Dari perspektif psikologi, tindakan tersebut dapat menimbulkan dampak yang mendalam bagi individu yang menjadi sasaran. Harga diri individu yang diejek di depan umum bisa saja terluka, terutama jika hal itu terjadi di hadapan banyak orang. Luka psikologis yang dihasilkan dapat menciptakan rasa malu, rendah diri, dan bahkan trauma sosial.
Menurut teori self-esteem oleh Carl Rogers, penghargaan terhadap diri (self-worth) seseorang sangat dipengaruhi oleh bagaimana ia diperlakukan oleh orang lain, terutama dalam situasi sosial. Ketika seseorang dipermalukan di depan umum, rasa percaya dirinya dapat terkikis, yang berpotensi memengaruhi produktivitas dan semangat hidup.

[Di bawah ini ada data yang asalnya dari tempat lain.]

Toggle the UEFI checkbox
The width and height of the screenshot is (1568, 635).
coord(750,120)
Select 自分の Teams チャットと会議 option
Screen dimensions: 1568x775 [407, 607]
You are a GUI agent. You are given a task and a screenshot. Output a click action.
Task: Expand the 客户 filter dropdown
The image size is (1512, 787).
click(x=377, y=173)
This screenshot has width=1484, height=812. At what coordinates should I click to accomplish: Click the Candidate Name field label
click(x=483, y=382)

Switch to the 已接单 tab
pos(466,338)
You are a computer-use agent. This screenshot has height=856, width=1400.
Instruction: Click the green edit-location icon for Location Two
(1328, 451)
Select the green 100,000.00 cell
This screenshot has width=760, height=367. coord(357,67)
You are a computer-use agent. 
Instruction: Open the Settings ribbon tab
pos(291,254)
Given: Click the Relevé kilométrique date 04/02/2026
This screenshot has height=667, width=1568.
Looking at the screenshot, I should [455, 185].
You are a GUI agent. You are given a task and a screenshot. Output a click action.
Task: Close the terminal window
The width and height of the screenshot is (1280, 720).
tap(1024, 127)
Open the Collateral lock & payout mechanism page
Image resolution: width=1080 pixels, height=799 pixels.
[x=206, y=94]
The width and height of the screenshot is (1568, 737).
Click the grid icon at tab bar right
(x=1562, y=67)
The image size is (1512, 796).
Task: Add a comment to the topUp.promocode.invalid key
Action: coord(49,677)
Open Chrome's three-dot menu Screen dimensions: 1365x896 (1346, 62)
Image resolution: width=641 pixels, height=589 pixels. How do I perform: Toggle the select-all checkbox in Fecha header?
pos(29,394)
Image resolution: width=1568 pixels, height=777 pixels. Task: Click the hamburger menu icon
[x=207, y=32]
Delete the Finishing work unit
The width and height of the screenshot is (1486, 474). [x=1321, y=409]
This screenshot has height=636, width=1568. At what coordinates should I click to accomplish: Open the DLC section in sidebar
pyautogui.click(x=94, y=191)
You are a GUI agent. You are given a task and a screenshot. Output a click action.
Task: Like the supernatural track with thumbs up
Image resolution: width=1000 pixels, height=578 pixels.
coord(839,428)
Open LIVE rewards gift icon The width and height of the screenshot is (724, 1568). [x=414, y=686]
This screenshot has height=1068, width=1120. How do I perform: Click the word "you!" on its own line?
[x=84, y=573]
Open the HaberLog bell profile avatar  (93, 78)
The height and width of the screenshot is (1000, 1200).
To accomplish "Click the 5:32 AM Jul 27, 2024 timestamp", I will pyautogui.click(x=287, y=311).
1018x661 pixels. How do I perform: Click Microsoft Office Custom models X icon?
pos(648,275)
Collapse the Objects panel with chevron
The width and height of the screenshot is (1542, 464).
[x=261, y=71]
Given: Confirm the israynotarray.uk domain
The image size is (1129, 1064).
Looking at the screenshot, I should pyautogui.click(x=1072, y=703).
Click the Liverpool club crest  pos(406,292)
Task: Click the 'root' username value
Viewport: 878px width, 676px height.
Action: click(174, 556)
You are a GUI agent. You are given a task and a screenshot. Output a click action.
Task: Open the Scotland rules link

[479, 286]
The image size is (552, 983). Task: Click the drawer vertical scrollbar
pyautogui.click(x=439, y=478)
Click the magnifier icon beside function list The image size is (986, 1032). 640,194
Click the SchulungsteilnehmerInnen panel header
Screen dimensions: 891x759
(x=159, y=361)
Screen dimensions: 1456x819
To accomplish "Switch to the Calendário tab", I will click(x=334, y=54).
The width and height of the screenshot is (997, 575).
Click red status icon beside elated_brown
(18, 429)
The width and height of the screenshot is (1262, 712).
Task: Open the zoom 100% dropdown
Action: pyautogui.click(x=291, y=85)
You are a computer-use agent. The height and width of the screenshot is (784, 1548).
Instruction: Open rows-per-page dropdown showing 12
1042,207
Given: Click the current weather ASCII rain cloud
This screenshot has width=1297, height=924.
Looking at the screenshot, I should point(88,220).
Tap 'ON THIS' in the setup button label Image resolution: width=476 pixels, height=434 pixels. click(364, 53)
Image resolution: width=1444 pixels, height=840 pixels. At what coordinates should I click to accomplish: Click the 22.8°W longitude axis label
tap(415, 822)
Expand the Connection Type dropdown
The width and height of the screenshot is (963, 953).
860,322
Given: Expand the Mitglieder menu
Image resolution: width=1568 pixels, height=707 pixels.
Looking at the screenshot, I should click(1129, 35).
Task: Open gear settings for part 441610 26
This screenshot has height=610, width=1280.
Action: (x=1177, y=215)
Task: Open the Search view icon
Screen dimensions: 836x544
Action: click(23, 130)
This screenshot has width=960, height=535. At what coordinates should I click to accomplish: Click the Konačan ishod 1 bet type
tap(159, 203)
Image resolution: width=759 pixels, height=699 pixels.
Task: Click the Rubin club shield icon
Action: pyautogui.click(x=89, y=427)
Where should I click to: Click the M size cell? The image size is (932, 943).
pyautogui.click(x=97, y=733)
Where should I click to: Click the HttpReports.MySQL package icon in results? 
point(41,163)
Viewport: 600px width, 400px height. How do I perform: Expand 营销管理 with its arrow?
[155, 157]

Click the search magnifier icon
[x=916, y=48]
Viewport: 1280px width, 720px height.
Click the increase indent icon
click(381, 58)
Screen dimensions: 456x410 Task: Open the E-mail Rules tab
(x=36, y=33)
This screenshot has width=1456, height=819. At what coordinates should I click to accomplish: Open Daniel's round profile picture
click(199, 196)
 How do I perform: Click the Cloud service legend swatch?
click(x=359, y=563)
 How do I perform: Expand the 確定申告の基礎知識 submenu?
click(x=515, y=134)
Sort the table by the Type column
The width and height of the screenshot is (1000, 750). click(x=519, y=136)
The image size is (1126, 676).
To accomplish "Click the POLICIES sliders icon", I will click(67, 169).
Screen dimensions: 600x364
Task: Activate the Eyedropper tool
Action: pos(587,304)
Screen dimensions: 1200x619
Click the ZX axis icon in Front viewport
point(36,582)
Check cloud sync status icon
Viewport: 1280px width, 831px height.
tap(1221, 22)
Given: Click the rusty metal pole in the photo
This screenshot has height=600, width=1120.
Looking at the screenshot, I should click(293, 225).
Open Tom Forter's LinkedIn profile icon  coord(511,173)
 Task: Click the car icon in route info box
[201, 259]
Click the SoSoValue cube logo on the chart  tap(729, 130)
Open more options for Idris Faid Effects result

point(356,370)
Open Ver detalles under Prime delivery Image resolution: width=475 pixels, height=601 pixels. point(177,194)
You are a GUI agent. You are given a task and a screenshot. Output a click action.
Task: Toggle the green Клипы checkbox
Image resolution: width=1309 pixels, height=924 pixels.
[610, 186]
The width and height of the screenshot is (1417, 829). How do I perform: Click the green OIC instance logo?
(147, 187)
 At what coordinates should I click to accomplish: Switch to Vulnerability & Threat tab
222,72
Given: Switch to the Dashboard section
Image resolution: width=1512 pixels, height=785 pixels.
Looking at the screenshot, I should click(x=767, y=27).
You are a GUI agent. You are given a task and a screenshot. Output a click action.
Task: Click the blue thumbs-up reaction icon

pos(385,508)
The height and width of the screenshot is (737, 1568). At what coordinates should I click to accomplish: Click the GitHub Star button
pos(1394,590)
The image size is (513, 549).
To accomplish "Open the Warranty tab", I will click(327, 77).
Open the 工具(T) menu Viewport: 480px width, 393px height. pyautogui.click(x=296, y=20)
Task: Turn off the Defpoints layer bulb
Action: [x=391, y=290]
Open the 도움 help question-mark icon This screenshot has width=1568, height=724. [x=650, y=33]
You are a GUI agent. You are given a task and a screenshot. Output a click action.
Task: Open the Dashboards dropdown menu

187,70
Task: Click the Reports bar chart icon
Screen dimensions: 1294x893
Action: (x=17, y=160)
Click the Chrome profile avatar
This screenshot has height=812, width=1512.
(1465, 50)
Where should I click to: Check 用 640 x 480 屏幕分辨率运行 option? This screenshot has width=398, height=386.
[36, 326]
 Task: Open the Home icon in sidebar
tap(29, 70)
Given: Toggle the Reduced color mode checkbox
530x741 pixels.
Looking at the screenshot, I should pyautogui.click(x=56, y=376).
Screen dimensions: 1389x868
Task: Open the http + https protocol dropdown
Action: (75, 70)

Selain itu, ejekan terhadap profesi tertentu dapat memperkuat stigma internal, di mana seseorang mulai meragukan nilai dari pekerjaan yang dilakukannya. Hal ini menciptakan dampak psikologis negatif, tidak hanya bagi individu tetapi juga komunitas yang bekerja di sektor informal.
Fenomena ini menuntut refleksi mendalam terhadap nilai-nilai dasar kemanusiaan. Penghormatan, empati, dan belas kasih harus menjadi landasan moral yang kokoh dalam interaksi sosial. Terutama bagi tokoh masyarakat, tindakan mereka memiliki dampak yang jauh lebih besar karena diikuti oleh banyak orang.
Dalam konteks ini, Miftah Maulana seharusnya menjadi agen perubahan (agent of change) yang mampu membangun narasi inklusif, bukan justru memperburuk stigma sosial. Sebagai tokoh agama yang diharapkan merepresentasikan nilai-nilai Islam, tindakan seperti mengejek rakyat kecil bertentangan dengan prinsip dakwah yang seharusnya membawa rahmat dan penghormatan bagi semua lapisan masyarakat
Peristiwa ini memberikan pelajaran penting bahwa moralitas dan nilai kemanusiaan harus tetap menjadi landasan dalam setiap tindakan, terutama di era media sosial di mana segala sesuatu dengan cepat menjadi konsumsi publik. Sebagai masyarakat, kita diajak untuk kembali merekonstruksi nilai-nilai etika yang menjunjung martabat manusia, tanpa memandang status sosial atau jenis pekerjaan.
Tokoh publik seperti Miftah Maulana memiliki tanggung jawab besar untuk menjadi teladan yang baik, membangun solidaritas sosial, dan menghormati semua profesi. Dengan demikian, masyarakat yang majemuk dapat berkembang dalam harmoni dan saling menghargai.